In his paper “Facing the Facts: Reconsidering Business Innovation Policy in Canada,” written for the Institute for Research on Public Policy, Nicholson details several mega-trends that he argues will require a new commitment to innovation by Canadian business:

  • growth in the global market is much stronger in Asia than in Canada’s major markets in North America;
  • Canadian businesses are investing only a fraction on IT technology per worker compared with the U.S. and other countries;
  • Canada’s natural resource base — oil and gas, mining and forestry — faces increasing environmental challenges and substitute products; and
  • the number of Canadian workers is declining, which will require innovation to maintain and increase productivity.

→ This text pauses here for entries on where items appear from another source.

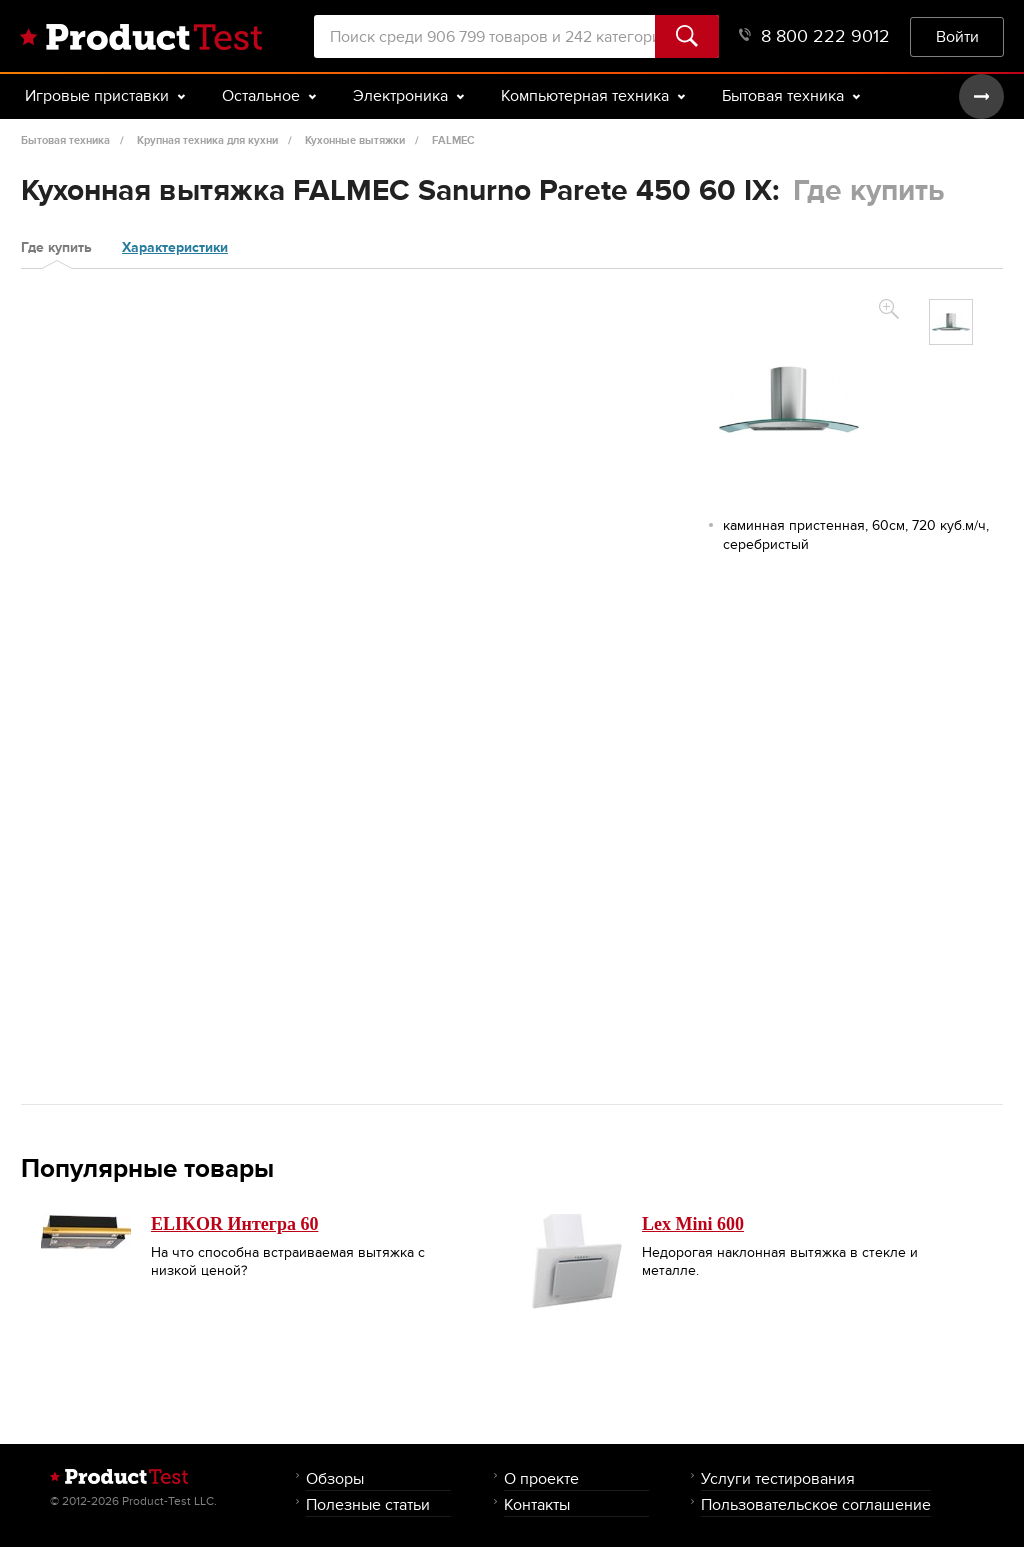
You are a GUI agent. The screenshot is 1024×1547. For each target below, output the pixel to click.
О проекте (541, 1478)
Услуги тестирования (778, 1478)
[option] (951, 322)
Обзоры (335, 1478)
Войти (957, 36)
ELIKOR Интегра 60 (234, 1224)
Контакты (537, 1504)
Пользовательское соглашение (816, 1504)
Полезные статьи (368, 1504)
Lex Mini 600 (693, 1224)
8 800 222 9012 (814, 36)
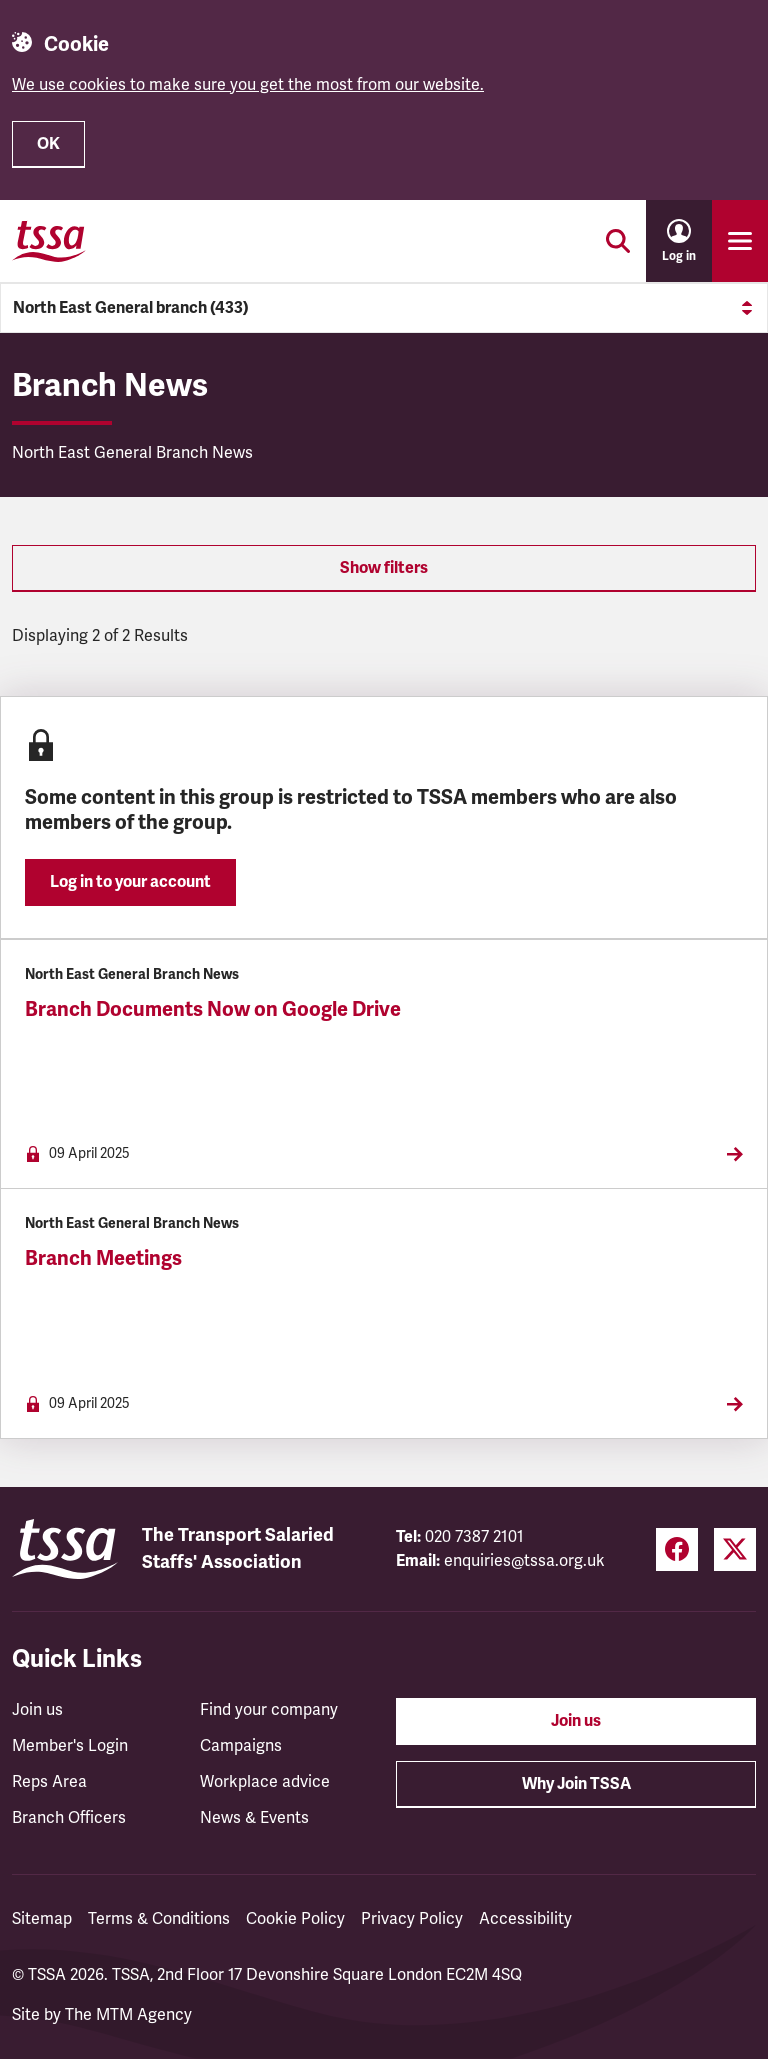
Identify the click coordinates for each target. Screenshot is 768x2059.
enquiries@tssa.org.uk (524, 1561)
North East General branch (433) (384, 308)
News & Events (254, 1818)
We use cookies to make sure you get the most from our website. (248, 85)
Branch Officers (69, 1818)
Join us (37, 1710)
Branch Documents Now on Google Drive (213, 1009)
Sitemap (42, 1919)
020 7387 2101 (474, 1537)
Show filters (384, 568)
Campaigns (241, 1746)
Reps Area (49, 1782)
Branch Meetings (103, 1258)
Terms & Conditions (159, 1919)
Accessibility (525, 1919)
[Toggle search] (618, 241)
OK (48, 144)
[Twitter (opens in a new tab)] (735, 1549)
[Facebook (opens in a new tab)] (677, 1549)
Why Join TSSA (576, 1784)
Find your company (269, 1710)
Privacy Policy (412, 1919)
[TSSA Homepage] (49, 241)
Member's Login (70, 1746)
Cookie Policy (295, 1919)
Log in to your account (130, 882)
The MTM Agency (128, 2015)
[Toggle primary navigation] (740, 241)
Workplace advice (265, 1782)
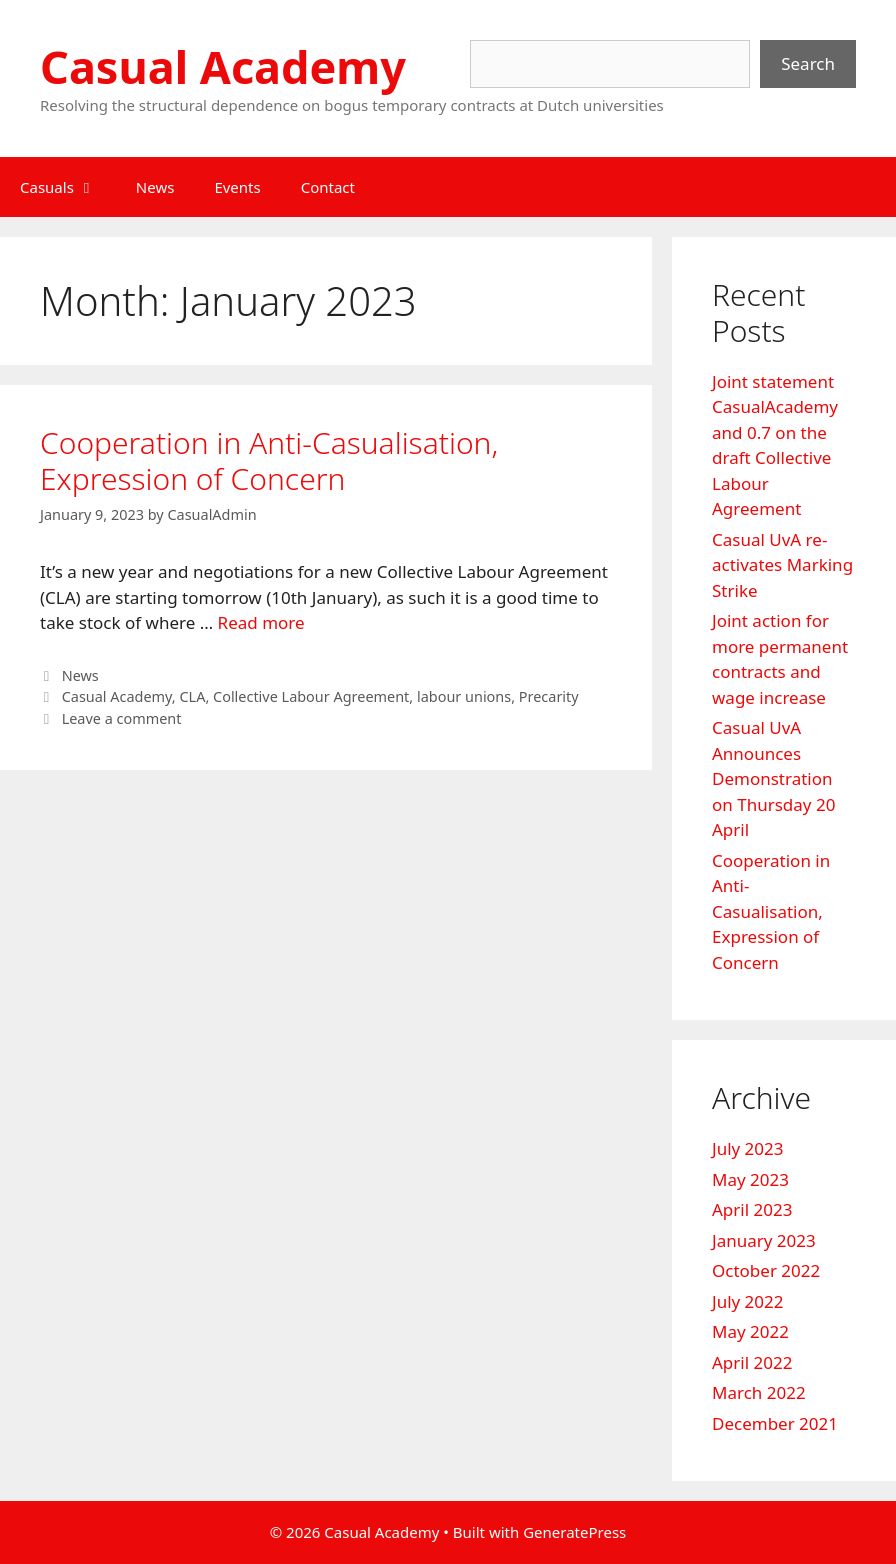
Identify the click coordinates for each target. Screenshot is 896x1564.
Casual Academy (223, 66)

Even though Canadian governments have provided businesses with substantial incentives to encourage R&D, business hasn’t responded in a way that has increased the innovation intensity of the economy, Nicholson says. “If business decides that they really have to make a serious, sustained effort to become far more innovative, then that will create a great deal more leverage for government programs.”

Reid says Canada needs a new branding statement that “recognizes that data is the new oil.” Canadian and foreign-owned businesses should both be coordinated and leveraged to add value to the economy, he says. “You have to do everything in your power to attract capital, deploy more of it towards growth opportunities, and get the best out of that [innovation] chain from idea to commercialization, and scale-up to flagships.”

Kilcrease says Canadian businesses have to partner more with multinationals and emulate their best practices, such as by more boldly and proactively working their global networks to expand customers and markets. Last year, Alberta Innovates launched a new annual, international conference, called Inventures, that brought together the communities of innovation, business and capital. “Over $50 million in business has so far come out of that first conference,” she says.

But Hawkins worries that Canada has already missed the boat. "We basically screw cars together and we suck oil out of the ground," he says. "We’ve been investing in two losing industries for a long time that are disappearing.”

“Business does need to wake up,” Nicholson says. “The bottom line of all this is that by far the major incentive for Canadian businesses to invest more in innovation as a business strategy are these challenges coming from the global market.”